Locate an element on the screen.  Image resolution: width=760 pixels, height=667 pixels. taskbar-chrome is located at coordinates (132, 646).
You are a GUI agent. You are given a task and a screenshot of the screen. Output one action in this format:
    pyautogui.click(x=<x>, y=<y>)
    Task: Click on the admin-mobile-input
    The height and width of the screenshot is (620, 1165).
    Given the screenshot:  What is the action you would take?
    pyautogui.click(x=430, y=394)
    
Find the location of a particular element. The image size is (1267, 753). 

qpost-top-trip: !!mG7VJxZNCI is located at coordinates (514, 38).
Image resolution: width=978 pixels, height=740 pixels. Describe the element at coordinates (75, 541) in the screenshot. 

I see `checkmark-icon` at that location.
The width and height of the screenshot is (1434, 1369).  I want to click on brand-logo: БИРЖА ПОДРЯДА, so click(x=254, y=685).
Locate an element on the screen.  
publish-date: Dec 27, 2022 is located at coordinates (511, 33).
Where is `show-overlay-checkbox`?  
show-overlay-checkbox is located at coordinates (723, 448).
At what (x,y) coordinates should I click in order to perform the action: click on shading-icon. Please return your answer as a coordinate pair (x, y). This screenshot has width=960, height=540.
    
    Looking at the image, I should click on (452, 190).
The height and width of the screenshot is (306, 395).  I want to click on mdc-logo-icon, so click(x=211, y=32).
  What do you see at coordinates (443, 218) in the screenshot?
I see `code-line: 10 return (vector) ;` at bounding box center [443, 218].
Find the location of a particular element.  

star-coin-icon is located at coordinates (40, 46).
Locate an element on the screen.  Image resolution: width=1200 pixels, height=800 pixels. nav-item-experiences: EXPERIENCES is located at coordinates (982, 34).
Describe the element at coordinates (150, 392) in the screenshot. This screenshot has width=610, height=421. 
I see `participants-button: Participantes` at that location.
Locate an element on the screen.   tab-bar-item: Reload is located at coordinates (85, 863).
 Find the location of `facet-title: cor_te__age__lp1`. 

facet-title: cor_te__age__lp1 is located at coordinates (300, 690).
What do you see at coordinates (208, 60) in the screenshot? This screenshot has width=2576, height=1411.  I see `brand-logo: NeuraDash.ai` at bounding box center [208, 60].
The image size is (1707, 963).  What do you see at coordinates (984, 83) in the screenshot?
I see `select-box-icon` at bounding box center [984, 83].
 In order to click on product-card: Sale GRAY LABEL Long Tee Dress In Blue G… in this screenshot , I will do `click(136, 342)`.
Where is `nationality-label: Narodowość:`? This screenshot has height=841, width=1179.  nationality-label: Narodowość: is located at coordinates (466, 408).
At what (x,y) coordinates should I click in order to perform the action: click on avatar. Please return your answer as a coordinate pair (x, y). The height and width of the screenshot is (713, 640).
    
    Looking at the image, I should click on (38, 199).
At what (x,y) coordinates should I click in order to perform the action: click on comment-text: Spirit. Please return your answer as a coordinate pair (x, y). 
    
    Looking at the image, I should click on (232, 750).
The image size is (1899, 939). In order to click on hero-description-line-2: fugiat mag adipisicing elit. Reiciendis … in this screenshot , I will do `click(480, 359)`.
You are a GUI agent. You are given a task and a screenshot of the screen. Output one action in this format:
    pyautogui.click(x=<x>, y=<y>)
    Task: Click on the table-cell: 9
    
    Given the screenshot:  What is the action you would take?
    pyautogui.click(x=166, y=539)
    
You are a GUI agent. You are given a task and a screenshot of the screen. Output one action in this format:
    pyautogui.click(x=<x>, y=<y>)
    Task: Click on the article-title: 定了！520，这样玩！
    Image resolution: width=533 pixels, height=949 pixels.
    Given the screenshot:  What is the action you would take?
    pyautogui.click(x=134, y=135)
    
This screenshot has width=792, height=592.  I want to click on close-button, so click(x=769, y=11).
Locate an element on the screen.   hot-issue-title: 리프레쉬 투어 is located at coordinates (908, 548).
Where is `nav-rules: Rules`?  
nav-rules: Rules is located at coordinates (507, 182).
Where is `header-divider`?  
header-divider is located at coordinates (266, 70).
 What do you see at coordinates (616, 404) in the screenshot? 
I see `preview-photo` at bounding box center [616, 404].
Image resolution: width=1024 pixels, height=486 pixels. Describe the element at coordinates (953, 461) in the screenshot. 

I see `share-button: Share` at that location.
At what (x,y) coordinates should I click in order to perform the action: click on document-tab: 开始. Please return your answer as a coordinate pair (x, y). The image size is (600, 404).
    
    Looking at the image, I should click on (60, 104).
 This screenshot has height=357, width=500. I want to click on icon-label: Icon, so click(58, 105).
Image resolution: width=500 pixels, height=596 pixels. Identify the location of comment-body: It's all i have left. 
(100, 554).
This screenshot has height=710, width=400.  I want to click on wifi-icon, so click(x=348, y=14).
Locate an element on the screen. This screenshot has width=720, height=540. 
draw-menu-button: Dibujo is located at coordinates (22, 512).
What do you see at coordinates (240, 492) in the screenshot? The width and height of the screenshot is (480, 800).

□ □ □

### TASK DESCRIPTION
Can you edit the rows above so that every "Locate an element on the screen" becomes "Find an element on the screen", with everything else unchanged?

### WRITTEN ANSWER
Find an element on the screen.  Image resolution: width=760 pixels, height=667 pixels. taskbar-chrome is located at coordinates (132, 646).
You are a GUI agent. You are given a task and a screenshot of the screen. Output one action in this format:
    pyautogui.click(x=<x>, y=<y>)
    Task: Click on the admin-mobile-input
    The height and width of the screenshot is (620, 1165).
    Given the screenshot:  What is the action you would take?
    pyautogui.click(x=430, y=394)
    
Find the location of a particular element. The image size is (1267, 753). 

qpost-top-trip: !!mG7VJxZNCI is located at coordinates (514, 38).
Image resolution: width=978 pixels, height=740 pixels. Describe the element at coordinates (75, 541) in the screenshot. 

I see `checkmark-icon` at that location.
The width and height of the screenshot is (1434, 1369).  I want to click on brand-logo: БИРЖА ПОДРЯДА, so click(x=254, y=685).
Find an element on the screen.  
publish-date: Dec 27, 2022 is located at coordinates (511, 33).
Where is `show-overlay-checkbox`?  
show-overlay-checkbox is located at coordinates (723, 448).
At what (x,y) coordinates should I click in order to perform the action: click on shading-icon. Please return your answer as a coordinate pair (x, y). This screenshot has width=960, height=540.
    
    Looking at the image, I should click on (452, 190).
The height and width of the screenshot is (306, 395).  I want to click on mdc-logo-icon, so click(x=211, y=32).
  What do you see at coordinates (443, 218) in the screenshot?
I see `code-line: 10 return (vector) ;` at bounding box center [443, 218].
Find the location of a particular element.  

star-coin-icon is located at coordinates (40, 46).
Find an element on the screen.  Image resolution: width=1200 pixels, height=800 pixels. nav-item-experiences: EXPERIENCES is located at coordinates (982, 34).
Describe the element at coordinates (150, 392) in the screenshot. This screenshot has width=610, height=421. 
I see `participants-button: Participantes` at that location.
Find an element on the screen.   tab-bar-item: Reload is located at coordinates (85, 863).
 Find the location of `facet-title: cor_te__age__lp1`. 

facet-title: cor_te__age__lp1 is located at coordinates (300, 690).
What do you see at coordinates (208, 60) in the screenshot? This screenshot has width=2576, height=1411.  I see `brand-logo: NeuraDash.ai` at bounding box center [208, 60].
The image size is (1707, 963).  What do you see at coordinates (984, 83) in the screenshot?
I see `select-box-icon` at bounding box center [984, 83].
 In order to click on product-card: Sale GRAY LABEL Long Tee Dress In Blue G… in this screenshot , I will do `click(136, 342)`.
Where is `nationality-label: Narodowość:`? This screenshot has height=841, width=1179.  nationality-label: Narodowość: is located at coordinates (466, 408).
At what (x,y) coordinates should I click in order to perform the action: click on avatar. Please return your answer as a coordinate pair (x, y). The height and width of the screenshot is (713, 640).
    
    Looking at the image, I should click on (38, 199).
At what (x,y) coordinates should I click in order to perform the action: click on comment-text: Spirit. Please return your answer as a coordinate pair (x, y). 
    
    Looking at the image, I should click on (232, 750).
The image size is (1899, 939). In order to click on hero-description-line-2: fugiat mag adipisicing elit. Reiciendis … in this screenshot , I will do `click(480, 359)`.
You are a GUI agent. You are given a task and a screenshot of the screen. Output one action in this format:
    pyautogui.click(x=<x>, y=<y>)
    Task: Click on the table-cell: 9
    
    Given the screenshot:  What is the action you would take?
    pyautogui.click(x=166, y=539)
    
You are a GUI agent. You are given a task and a screenshot of the screen. Output one action in this format:
    pyautogui.click(x=<x>, y=<y>)
    Task: Click on the article-title: 定了！520，这样玩！
    Image resolution: width=533 pixels, height=949 pixels.
    Given the screenshot:  What is the action you would take?
    pyautogui.click(x=134, y=135)
    
This screenshot has width=792, height=592.  I want to click on close-button, so click(x=769, y=11).
Find an element on the screen.   hot-issue-title: 리프레쉬 투어 is located at coordinates (908, 548).
Where is `nav-rules: Rules`?  
nav-rules: Rules is located at coordinates (507, 182).
Where is `header-divider`?  
header-divider is located at coordinates (266, 70).
 What do you see at coordinates (616, 404) in the screenshot? 
I see `preview-photo` at bounding box center [616, 404].
Image resolution: width=1024 pixels, height=486 pixels. Describe the element at coordinates (953, 461) in the screenshot. 

I see `share-button: Share` at that location.
At what (x,y) coordinates should I click in order to perform the action: click on document-tab: 开始. Please return your answer as a coordinate pair (x, y). The image size is (600, 404).
    
    Looking at the image, I should click on (60, 104).
 This screenshot has height=357, width=500. I want to click on icon-label: Icon, so click(58, 105).
Image resolution: width=500 pixels, height=596 pixels. Identify the location of comment-body: It's all i have left. 
(100, 554).
This screenshot has height=710, width=400.  I want to click on wifi-icon, so click(x=348, y=14).
Find an element on the screen. This screenshot has width=720, height=540. 
draw-menu-button: Dibujo is located at coordinates (22, 512).
What do you see at coordinates (240, 492) in the screenshot? The width and height of the screenshot is (480, 800).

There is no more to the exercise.